Task description -
Scan the entries below for the word "breadcrumb" and copy every line where it turns up.

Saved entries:
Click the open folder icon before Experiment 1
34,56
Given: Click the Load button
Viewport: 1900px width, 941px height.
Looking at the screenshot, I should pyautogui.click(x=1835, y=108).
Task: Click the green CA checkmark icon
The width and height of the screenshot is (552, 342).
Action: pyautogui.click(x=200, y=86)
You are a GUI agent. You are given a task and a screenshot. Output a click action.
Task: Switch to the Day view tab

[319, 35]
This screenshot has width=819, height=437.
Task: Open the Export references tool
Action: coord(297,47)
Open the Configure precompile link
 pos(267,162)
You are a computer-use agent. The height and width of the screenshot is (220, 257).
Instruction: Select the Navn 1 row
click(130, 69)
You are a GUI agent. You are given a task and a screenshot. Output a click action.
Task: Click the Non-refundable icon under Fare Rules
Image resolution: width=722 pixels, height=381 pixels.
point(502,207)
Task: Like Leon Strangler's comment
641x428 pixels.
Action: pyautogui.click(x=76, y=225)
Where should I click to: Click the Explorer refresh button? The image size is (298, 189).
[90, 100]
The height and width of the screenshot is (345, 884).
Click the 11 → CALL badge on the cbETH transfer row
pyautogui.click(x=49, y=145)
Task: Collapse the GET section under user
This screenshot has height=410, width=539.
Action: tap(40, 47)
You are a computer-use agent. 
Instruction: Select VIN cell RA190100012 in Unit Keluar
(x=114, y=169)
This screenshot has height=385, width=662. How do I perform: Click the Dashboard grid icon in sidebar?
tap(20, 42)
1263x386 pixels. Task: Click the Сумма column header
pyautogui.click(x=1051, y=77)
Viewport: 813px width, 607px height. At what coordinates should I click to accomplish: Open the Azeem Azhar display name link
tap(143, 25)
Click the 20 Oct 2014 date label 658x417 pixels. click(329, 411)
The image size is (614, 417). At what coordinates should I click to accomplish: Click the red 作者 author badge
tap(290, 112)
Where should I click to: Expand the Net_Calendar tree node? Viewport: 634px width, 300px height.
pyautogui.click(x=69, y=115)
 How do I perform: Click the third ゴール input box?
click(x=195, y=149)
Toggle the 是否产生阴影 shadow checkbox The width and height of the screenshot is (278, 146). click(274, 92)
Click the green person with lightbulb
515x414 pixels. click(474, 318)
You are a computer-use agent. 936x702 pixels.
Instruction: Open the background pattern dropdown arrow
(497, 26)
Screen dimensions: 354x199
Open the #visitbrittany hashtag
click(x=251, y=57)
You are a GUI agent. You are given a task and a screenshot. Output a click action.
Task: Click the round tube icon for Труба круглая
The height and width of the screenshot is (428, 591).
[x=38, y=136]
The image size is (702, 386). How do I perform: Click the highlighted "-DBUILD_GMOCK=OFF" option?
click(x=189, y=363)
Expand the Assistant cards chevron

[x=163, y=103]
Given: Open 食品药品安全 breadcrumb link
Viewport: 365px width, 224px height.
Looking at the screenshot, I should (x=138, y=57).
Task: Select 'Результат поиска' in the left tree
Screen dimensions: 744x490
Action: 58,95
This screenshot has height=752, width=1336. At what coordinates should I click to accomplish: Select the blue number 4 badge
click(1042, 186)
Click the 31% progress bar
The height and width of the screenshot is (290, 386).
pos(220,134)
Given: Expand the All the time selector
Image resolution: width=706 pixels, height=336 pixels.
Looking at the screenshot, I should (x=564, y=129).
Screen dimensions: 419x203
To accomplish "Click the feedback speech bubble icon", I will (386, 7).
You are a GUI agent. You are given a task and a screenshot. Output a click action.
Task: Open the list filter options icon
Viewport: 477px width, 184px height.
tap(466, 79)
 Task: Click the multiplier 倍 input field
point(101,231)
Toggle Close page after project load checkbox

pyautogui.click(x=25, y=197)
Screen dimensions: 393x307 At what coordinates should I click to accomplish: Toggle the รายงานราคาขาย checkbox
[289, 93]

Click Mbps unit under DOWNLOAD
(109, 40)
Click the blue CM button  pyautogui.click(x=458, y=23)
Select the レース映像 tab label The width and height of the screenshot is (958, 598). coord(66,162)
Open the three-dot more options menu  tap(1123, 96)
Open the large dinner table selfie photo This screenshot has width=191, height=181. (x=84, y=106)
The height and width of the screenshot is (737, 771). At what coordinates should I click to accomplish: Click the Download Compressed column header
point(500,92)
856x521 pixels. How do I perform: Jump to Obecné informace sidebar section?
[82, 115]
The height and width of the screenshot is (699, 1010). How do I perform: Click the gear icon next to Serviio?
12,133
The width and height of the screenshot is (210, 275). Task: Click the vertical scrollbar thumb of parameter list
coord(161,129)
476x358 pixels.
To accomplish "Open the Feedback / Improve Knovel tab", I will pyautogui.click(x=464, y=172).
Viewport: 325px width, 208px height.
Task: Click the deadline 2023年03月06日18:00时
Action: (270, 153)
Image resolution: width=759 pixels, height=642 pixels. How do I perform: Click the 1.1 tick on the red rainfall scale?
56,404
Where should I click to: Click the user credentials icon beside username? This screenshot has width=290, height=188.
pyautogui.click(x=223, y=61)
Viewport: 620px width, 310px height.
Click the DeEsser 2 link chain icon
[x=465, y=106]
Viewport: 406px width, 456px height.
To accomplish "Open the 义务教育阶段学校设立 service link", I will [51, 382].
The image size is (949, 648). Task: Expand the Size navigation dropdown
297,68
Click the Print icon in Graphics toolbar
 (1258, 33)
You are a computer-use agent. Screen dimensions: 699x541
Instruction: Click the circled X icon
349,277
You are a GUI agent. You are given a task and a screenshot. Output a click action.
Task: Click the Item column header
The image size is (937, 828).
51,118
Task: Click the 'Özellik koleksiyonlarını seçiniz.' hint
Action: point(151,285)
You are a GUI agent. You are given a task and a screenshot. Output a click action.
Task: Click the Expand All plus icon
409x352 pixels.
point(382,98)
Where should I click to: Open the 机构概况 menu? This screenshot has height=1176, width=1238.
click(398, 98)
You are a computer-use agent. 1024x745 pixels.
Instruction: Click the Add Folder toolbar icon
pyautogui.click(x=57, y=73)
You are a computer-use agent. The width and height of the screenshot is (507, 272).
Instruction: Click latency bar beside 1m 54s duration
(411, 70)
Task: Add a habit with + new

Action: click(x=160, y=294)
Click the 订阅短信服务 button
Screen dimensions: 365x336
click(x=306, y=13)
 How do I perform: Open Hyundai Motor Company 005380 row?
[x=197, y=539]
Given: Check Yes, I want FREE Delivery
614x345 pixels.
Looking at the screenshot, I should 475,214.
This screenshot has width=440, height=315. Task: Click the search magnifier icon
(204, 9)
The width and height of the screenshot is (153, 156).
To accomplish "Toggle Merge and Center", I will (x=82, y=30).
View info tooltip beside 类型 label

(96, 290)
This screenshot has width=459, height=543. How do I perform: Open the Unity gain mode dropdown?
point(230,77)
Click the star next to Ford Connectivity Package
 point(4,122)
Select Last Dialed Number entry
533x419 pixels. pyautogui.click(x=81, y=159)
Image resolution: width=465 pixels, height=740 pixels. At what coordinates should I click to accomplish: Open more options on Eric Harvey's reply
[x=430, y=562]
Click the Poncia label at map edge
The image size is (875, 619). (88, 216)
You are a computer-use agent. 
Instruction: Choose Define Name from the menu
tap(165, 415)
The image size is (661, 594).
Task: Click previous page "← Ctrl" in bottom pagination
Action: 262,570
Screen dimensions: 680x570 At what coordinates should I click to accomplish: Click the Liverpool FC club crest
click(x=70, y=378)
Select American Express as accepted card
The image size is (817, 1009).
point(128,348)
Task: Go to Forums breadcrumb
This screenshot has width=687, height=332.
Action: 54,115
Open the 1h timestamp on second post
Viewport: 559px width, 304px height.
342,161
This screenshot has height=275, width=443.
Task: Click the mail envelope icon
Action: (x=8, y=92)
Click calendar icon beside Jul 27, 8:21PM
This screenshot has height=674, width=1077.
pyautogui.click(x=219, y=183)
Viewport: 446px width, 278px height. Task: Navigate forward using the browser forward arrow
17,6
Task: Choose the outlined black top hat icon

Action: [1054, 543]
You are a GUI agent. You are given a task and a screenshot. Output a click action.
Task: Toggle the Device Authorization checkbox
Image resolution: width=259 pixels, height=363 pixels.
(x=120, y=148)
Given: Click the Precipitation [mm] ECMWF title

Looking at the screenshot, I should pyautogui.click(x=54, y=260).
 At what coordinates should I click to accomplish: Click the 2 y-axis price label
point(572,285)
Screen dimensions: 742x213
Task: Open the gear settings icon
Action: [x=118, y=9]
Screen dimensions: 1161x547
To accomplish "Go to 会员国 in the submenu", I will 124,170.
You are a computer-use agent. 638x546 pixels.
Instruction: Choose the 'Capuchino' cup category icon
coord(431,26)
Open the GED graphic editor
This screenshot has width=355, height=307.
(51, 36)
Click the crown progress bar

Written reply -
Given: Open 食品药品安全 breadcrumb link
Task: Go to Forums breadcrumb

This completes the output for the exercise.